» INSTRUCTIONS FOR THE TASK: Beginning with the line that holds "Task: Open 郭德纲's profile avatar", write out each line exactly as it stands until the end of the data, and include no pictures.

» EXERCISE DATA:
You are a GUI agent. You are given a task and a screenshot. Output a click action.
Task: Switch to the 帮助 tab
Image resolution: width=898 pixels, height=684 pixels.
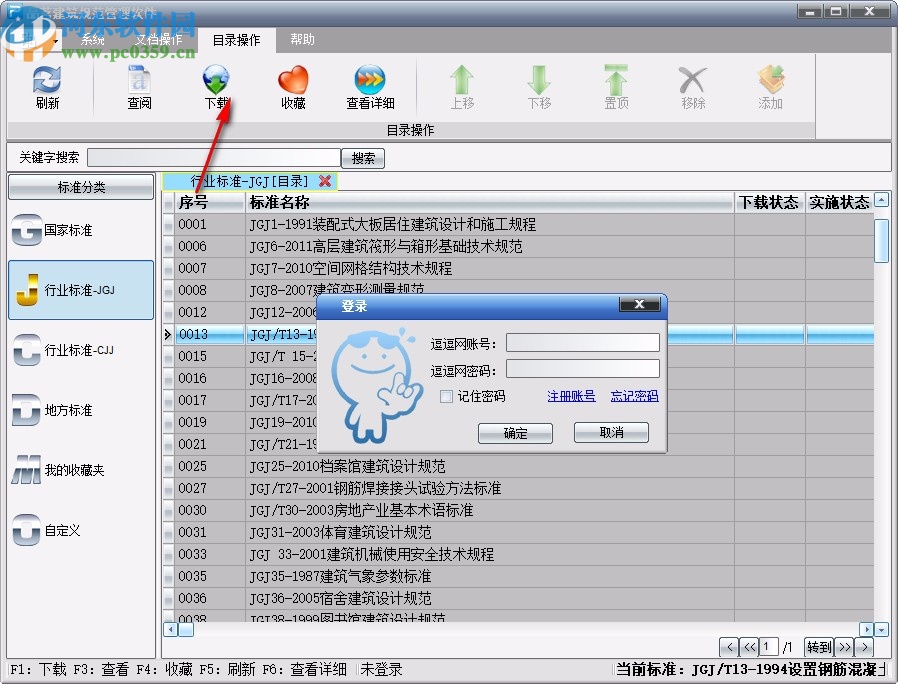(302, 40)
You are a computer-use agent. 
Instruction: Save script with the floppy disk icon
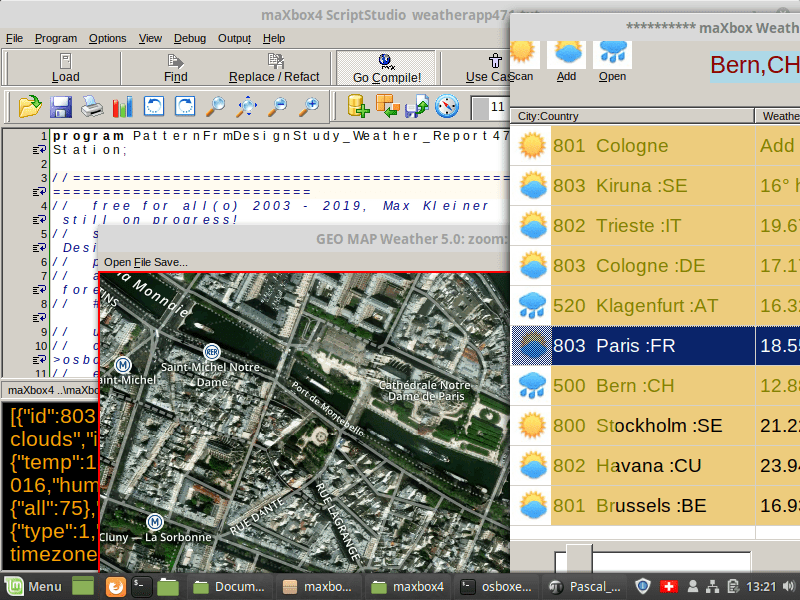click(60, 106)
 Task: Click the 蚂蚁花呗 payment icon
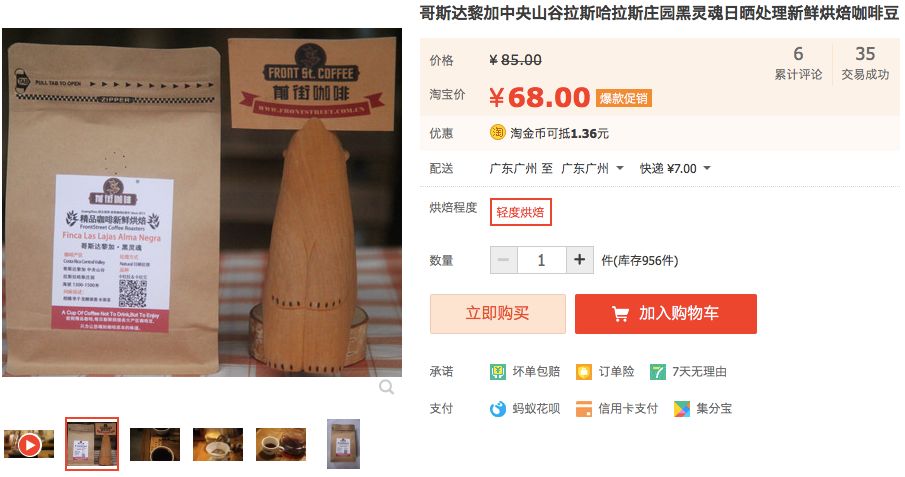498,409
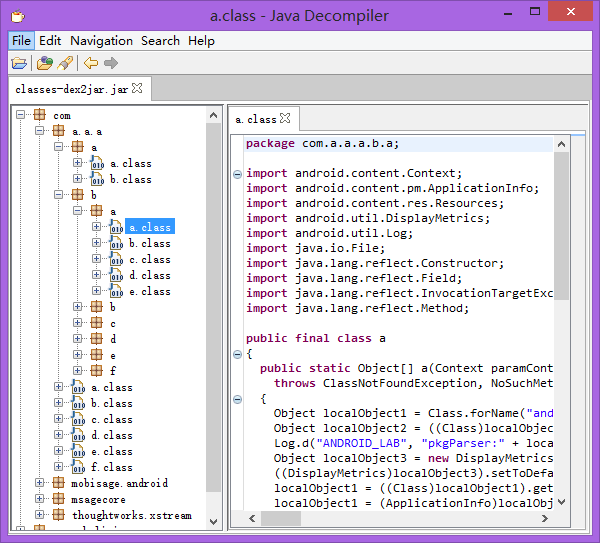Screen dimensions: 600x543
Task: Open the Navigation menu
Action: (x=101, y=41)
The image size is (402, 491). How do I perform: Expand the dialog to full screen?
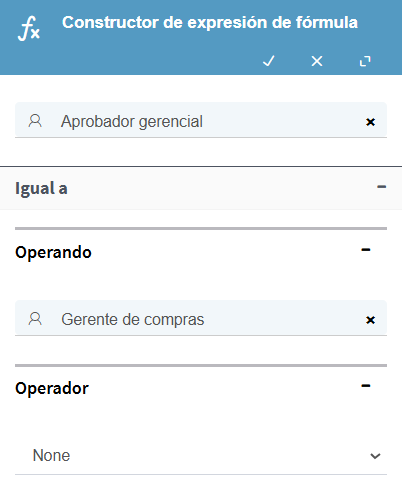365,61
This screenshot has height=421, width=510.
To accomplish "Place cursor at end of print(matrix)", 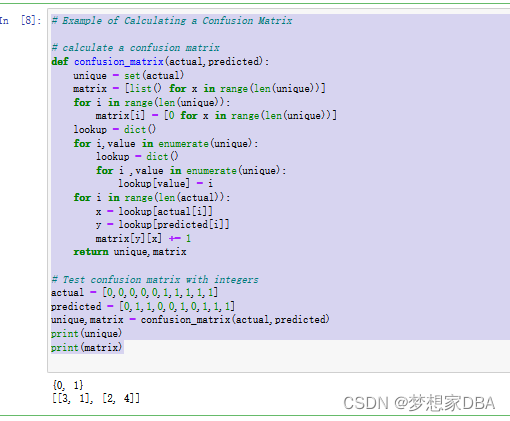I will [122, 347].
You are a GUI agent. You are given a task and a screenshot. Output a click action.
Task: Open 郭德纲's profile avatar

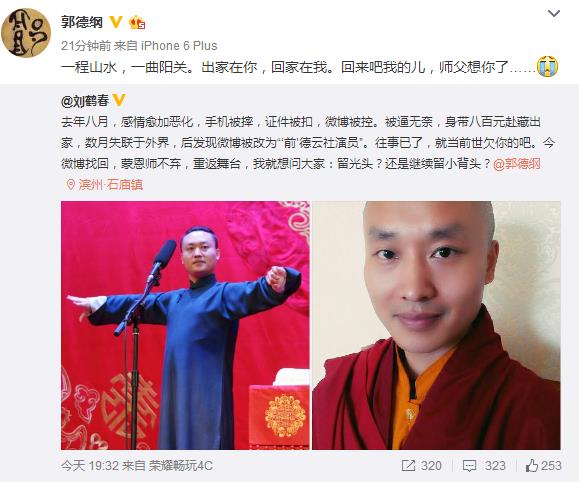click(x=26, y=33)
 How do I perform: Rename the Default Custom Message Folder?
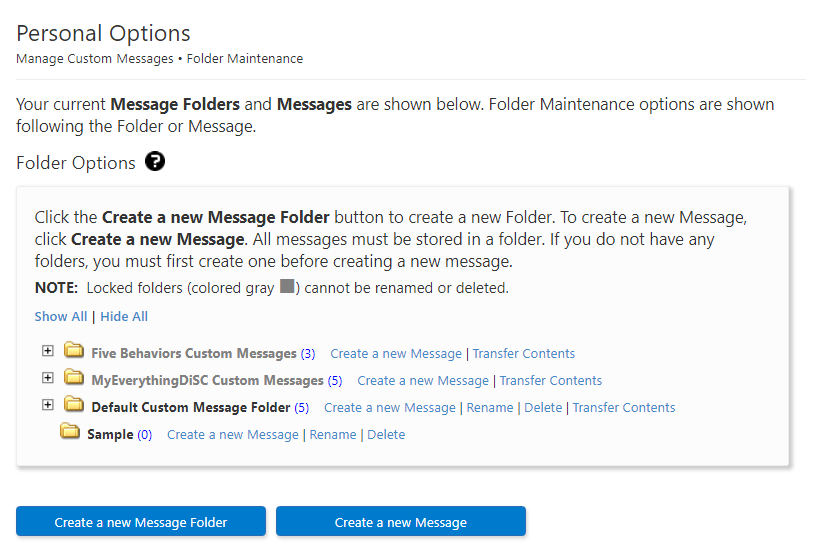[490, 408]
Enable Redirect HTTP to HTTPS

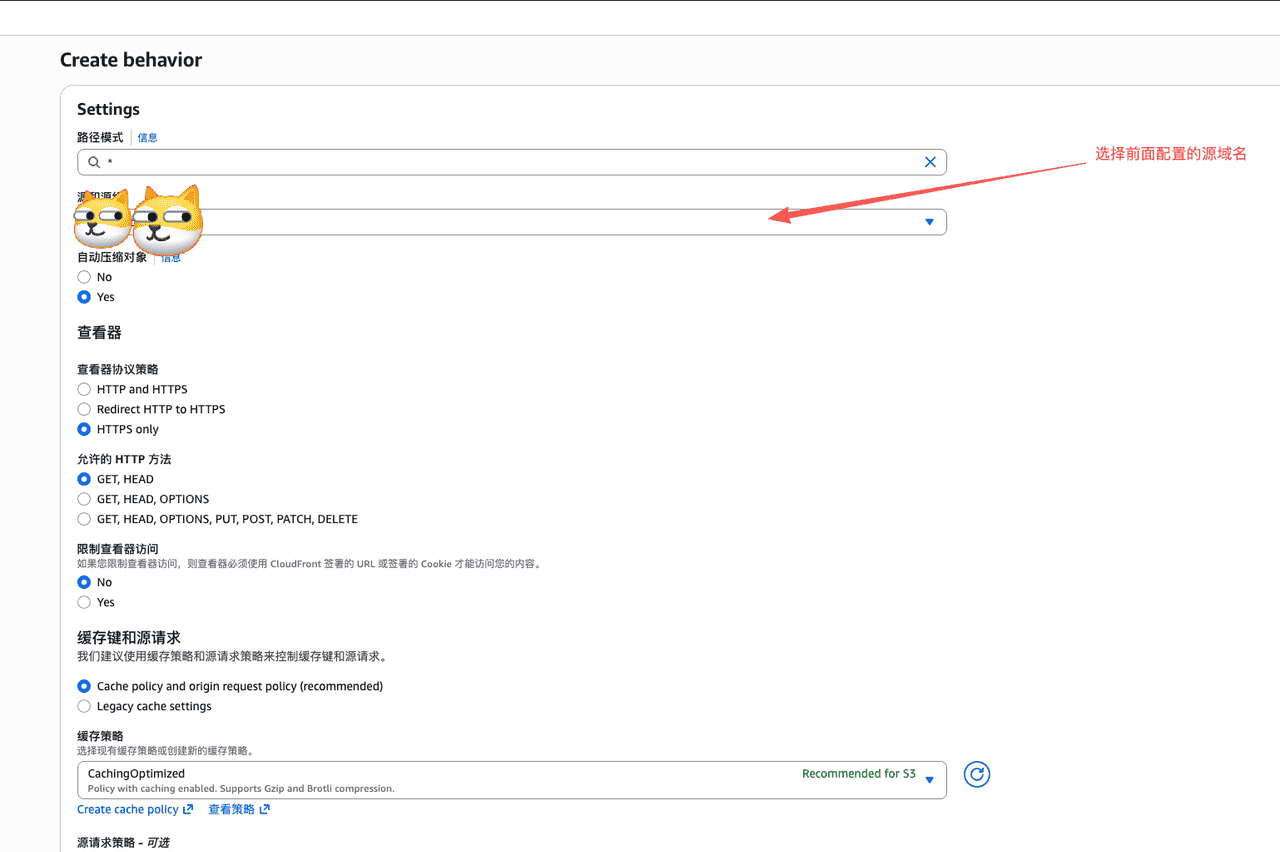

» EXERCISE OUTPUT:
Task: Open 郭德纲's profile avatar

click(x=26, y=33)
 How do I perform: Rename the Default Custom Message Folder?
[490, 408]
Enable Redirect HTTP to HTTPS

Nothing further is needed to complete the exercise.